- **Activity**: Copy word for word the stretch of the Cécile Aubry text from "Life and career" through "of Franco-American femininity.".

- **Text block**:
-----
Cécile Aubry (3 August 1928 – 19 July 2010) was a French film actress, author, television screenwriter and director.

Life and career
Born Anne-José Madeleine Henriette Bénard, Aubry began her career as a dancer. At age 20, she was signed to 20th Century Fox. She made her break as the star of Henri-Georges Clouzot's Manon (1949), which won the Golden Lion of Saint Mark at the Venice Film Festival. That brought her a leading role alongside Tyrone Power and Orson Welles in American director Henry Hathaway's feature The Black Rose (1950). Aubry had also a strong performance in Christian-Jacque's Bluebeard (1952), one of the first French-produced films to be made in color. For a short time, she was a Hollywood success, signing a lucrative contract with Fox, employing her parents as a publicity team, and regularly appearing in French film magazines as an example of the perfect hybrid of Franco-American femininity.
-----
- **Recorded information**:
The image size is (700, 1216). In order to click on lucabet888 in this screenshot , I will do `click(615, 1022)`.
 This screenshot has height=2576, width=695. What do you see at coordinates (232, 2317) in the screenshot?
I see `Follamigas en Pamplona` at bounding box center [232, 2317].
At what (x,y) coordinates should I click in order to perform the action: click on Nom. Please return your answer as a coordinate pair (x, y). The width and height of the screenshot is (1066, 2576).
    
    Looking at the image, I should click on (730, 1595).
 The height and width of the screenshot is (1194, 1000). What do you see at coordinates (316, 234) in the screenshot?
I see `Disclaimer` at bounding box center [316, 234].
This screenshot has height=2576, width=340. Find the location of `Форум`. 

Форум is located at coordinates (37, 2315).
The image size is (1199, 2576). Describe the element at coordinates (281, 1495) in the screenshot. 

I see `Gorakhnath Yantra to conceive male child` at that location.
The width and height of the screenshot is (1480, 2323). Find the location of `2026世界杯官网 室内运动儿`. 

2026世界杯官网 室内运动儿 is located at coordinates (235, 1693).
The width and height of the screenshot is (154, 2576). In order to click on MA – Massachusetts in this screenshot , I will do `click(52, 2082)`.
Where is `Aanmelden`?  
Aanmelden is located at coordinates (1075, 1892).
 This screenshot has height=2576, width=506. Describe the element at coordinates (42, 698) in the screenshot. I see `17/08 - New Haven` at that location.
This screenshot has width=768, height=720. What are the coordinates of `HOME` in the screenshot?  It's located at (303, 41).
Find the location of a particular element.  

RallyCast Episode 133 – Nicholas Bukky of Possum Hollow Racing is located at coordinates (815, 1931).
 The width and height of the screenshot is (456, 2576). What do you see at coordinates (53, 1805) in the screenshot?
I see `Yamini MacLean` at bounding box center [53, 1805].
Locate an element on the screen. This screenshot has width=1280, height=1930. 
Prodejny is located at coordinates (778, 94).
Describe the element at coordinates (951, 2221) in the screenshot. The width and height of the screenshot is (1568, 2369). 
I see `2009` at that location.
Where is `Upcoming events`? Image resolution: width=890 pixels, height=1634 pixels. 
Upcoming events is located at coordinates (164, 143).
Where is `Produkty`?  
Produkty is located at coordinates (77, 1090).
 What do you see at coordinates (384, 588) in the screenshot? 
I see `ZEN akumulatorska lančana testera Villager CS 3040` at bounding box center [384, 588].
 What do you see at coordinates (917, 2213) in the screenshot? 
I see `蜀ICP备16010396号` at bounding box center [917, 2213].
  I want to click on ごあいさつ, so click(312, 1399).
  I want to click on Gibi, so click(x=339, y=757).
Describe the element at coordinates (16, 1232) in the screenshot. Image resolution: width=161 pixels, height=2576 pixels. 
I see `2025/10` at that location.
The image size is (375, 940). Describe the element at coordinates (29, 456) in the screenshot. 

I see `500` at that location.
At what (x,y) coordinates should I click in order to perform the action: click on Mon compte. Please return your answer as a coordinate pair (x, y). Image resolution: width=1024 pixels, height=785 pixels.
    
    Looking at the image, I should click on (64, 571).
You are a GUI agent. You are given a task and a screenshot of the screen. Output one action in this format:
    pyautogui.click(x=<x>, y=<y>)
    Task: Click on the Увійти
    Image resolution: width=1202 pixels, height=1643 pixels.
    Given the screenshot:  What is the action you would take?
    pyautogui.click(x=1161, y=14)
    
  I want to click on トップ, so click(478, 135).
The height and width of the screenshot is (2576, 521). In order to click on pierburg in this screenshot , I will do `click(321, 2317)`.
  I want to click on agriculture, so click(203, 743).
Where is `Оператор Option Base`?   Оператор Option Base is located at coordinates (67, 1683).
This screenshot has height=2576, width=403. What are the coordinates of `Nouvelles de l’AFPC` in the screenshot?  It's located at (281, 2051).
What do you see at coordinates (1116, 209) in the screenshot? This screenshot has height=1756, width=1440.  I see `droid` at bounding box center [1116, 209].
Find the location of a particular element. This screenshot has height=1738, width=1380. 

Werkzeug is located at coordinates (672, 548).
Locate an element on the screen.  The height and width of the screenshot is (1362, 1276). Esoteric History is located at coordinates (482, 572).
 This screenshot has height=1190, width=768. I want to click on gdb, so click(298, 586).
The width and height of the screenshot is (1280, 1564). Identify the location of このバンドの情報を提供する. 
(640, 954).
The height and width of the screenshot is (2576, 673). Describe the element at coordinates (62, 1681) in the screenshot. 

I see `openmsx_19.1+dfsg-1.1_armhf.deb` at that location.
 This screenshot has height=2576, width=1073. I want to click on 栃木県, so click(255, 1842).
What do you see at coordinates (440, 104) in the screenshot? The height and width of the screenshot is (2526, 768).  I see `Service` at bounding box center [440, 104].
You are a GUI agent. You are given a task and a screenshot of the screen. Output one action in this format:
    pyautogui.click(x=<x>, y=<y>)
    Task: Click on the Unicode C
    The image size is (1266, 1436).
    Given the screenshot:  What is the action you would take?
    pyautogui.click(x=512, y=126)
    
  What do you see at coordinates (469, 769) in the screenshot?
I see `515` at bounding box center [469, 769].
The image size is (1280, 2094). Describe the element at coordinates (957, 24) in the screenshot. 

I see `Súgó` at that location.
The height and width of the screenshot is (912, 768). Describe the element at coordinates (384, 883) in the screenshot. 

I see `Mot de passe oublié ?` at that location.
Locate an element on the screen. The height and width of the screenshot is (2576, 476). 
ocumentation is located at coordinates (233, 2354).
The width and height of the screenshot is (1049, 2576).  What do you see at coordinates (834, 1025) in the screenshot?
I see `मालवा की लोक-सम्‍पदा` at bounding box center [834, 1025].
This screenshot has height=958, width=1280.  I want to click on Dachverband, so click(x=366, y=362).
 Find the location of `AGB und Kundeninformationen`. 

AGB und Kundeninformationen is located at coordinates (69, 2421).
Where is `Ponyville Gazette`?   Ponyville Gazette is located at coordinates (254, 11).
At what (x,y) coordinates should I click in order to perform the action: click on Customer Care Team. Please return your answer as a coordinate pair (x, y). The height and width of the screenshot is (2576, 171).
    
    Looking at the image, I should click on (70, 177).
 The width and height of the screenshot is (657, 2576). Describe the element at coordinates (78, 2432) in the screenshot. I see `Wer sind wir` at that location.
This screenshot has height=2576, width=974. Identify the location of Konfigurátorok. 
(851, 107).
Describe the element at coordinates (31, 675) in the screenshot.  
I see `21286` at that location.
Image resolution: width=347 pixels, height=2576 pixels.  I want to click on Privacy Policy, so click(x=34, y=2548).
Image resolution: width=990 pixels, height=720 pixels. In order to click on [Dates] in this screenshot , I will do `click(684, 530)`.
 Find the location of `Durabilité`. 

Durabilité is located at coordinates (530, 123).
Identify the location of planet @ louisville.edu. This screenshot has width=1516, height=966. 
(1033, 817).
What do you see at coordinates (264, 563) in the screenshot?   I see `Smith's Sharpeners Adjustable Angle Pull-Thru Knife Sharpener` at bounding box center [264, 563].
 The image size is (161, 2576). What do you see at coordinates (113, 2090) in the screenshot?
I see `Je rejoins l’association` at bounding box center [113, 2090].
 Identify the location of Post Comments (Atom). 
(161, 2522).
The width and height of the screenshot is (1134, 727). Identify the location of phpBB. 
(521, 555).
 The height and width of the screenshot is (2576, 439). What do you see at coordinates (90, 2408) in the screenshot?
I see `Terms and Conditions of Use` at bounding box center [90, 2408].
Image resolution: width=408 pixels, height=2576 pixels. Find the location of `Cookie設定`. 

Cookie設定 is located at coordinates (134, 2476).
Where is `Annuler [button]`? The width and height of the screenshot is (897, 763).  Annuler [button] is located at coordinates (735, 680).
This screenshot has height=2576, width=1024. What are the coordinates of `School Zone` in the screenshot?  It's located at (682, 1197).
-----
- **Solution below**:
Life and career
Born Anne-José Madeleine Henriette Bénard, Aubry began her career as a dancer. At age 20, she was signed to 20th Century Fox. She made her break as the star of Henri-Georges Clouzot's Manon (1949), which won the Golden Lion of Saint Mark at the Venice Film Festival. That brought her a leading role alongside Tyrone Power and Orson Welles in American director Henry Hathaway's feature The Black Rose (1950). Aubry had also a strong performance in Christian-Jacque's Bluebeard (1952), one of the first French-produced films to be made in color. For a short time, she was a Hollywood success, signing a lucrative contract with Fox, employing her parents as a publicity team, and regularly appearing in French film magazines as an example of the perfect hybrid of Franco-American femininity.